Tuesday, September 23, 2008

“THERE’S A DEAD SKUNK IN THE MIDDLE OF THE ROAD…”

9/23/08

One of the prices Democrats are demanding for acceding to the bailout crafted plan by Free Market Hank Paulson and Obsequious Ben Bernanke is a limit on the compensation of the executives who participate in the plan. (Normally, I would be the last guy to argue that the government ought to tell private employers what they should pay their people. However, there is an old adage that says if you take the man’s money you have to do what the man tells you, and never was the application of this adage more obvious.) Most of the other demands that the Democrats have made for their agreement to the plan have met only token resistance, but Free Market Hank is hanging tough on this one. Mr. Paulson says that restricting their executive’s pay would discourage financial institutions from participating in the plan.

Hmm…

Aren’t we being sold this Leviathan as being absolutely necessary to save financial institutions, and the financial system, from seizing up and breaking down? Now Mr. Paulson is telling us that financial institutions might decide not to participate in the program merely because their executives’ pay might become subject to government scrutiny. So how “absolutely necessary” is the plan if institutions can opt out because they don’t like certain provisions of the plan that affect only their top executives? Put another way, taxpayers are being asked to fork over $700 billion (What do you want to be that’s a low number?) but, according to the Treasury, if highly paid executives are asked to maybe take a pay cut they might just say “no” to the money. Just how desperate is this situation anyway?

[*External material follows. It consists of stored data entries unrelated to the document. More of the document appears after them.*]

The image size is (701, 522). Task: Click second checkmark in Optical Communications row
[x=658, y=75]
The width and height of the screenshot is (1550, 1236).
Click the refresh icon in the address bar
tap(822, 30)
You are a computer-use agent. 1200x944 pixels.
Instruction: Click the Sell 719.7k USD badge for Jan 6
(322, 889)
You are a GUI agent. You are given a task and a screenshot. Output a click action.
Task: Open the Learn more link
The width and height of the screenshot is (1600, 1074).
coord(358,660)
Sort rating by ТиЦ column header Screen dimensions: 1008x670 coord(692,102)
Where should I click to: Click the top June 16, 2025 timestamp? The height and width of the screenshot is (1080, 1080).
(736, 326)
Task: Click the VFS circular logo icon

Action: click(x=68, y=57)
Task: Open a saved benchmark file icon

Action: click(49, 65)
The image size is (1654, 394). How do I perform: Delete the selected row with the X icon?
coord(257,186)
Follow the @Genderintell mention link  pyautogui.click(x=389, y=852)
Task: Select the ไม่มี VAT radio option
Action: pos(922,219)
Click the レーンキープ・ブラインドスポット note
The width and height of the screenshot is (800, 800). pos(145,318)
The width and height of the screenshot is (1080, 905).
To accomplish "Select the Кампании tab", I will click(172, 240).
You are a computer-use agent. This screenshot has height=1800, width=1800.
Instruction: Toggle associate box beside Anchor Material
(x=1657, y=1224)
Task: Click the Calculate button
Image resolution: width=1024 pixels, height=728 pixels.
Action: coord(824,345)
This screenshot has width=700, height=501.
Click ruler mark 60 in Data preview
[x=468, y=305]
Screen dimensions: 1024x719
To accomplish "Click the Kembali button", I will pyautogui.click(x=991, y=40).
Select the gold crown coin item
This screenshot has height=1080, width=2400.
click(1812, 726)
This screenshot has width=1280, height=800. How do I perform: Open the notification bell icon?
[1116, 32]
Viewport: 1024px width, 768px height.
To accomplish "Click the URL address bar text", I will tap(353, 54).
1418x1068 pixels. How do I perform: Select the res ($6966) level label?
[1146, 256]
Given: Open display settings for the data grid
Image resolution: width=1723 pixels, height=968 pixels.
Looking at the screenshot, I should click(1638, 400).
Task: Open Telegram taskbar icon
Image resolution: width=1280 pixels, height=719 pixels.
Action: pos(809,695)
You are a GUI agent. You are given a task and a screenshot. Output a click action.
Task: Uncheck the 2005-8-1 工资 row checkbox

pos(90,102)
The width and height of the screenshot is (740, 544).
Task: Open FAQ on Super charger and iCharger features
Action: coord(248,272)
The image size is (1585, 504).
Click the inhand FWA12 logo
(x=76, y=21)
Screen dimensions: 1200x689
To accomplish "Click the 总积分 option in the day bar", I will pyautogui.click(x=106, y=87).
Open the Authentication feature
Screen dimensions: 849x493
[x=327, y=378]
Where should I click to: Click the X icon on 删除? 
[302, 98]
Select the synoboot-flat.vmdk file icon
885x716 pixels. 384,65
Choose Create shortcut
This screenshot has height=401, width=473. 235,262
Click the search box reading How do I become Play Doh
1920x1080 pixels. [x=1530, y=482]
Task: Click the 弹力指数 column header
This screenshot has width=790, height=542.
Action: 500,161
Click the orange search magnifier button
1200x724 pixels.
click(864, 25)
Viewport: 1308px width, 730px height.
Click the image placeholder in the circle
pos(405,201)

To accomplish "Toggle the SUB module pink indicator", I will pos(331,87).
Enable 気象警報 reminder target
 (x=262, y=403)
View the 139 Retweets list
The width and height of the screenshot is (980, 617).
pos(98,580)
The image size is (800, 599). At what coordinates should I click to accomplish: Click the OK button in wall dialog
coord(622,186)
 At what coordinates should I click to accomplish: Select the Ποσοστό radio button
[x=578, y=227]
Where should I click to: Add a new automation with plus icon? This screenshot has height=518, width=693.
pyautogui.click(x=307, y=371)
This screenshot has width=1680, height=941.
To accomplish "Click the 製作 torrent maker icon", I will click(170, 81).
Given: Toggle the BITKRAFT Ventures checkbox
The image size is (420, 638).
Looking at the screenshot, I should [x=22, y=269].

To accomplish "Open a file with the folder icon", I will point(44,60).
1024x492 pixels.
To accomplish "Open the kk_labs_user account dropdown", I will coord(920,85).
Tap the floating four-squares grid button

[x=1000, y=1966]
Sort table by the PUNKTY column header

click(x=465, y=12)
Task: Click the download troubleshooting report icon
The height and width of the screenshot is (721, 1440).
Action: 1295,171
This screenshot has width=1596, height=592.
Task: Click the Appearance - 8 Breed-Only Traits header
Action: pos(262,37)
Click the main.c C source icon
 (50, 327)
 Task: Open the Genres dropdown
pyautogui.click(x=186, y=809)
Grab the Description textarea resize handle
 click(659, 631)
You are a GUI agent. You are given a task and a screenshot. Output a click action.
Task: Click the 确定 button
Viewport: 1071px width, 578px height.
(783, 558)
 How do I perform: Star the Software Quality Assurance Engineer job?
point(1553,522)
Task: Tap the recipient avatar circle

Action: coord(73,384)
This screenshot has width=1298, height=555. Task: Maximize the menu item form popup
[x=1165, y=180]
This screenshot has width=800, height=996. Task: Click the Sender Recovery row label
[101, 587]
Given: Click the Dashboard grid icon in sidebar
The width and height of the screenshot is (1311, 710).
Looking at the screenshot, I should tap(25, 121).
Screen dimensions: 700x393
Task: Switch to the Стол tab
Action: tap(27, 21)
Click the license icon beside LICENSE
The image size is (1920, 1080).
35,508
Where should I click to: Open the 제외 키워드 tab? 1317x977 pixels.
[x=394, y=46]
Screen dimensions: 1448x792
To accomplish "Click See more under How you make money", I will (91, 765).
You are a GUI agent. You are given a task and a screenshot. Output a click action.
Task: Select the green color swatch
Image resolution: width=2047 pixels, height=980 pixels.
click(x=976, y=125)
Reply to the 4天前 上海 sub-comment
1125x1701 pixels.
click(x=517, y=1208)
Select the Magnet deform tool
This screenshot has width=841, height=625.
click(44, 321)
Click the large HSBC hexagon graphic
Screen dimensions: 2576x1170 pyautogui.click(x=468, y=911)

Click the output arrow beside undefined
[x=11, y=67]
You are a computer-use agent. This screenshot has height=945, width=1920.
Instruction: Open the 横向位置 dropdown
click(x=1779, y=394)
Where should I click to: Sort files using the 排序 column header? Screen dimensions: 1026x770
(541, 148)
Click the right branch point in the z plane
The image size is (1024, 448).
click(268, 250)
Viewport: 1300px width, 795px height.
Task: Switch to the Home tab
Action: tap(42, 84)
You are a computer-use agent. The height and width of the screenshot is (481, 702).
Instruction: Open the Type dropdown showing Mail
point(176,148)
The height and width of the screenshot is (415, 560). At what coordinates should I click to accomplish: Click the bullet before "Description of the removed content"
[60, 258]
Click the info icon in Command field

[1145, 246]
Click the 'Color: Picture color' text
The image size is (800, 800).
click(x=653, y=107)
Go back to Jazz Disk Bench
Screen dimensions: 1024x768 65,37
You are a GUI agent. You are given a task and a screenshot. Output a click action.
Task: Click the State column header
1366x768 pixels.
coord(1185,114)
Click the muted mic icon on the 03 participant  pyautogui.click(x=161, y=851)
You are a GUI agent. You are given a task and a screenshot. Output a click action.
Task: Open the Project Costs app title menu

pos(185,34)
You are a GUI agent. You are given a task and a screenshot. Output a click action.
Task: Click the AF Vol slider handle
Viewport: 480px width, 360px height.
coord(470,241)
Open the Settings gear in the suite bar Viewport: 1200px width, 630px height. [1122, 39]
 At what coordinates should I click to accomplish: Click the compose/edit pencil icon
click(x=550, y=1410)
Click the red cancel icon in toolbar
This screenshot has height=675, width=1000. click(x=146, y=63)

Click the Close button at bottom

As this morning’s Wall Street Journal reports, some congresspersons are seeking to “call Mr. Paulson’s bluff,” betting that, if the situation is as dire as Free Market Hank and Obsequious Ben say it is, the people who run these institutions will have no choice but to accede to the plan, pay restrictions and all, since the alternative is bankruptcy. But the Journal reports that the Treasury is arguing that “the program isn’t aimed at preventing firms from filing for bankruptcy but is instead supposed to help relieve pressure on firms that are being weighed down by a glut of assets they can’t sell.”

Hmm…

What happened to the “massive failures within days” without the program that Obsequious Ben was talking about last week? Suddenly, the program is not designed to avert “massive failures” and bankruptcies but merely to “help relieve pressure” on Wall Street firms. $700 billion not to prevent cataclysm but merely to relieve what Treasury appears to be arguing is the equivalent of heartburn on Wall Street?

Wall Street’s representatives in Washington, especially the Street’s most visible and obvious tentacle in the executive branch, had better get the story straight or the public’s olfactory sense will detect this deal for what it is.

Here is hoping that the rugged free marketeers who are standing in line for this bailout are so incensed by the idea of giving the government influence over their pay packages that they all opt out of the program, thus ending this latest, and most dangerous, bipartisan flirtation with socialism.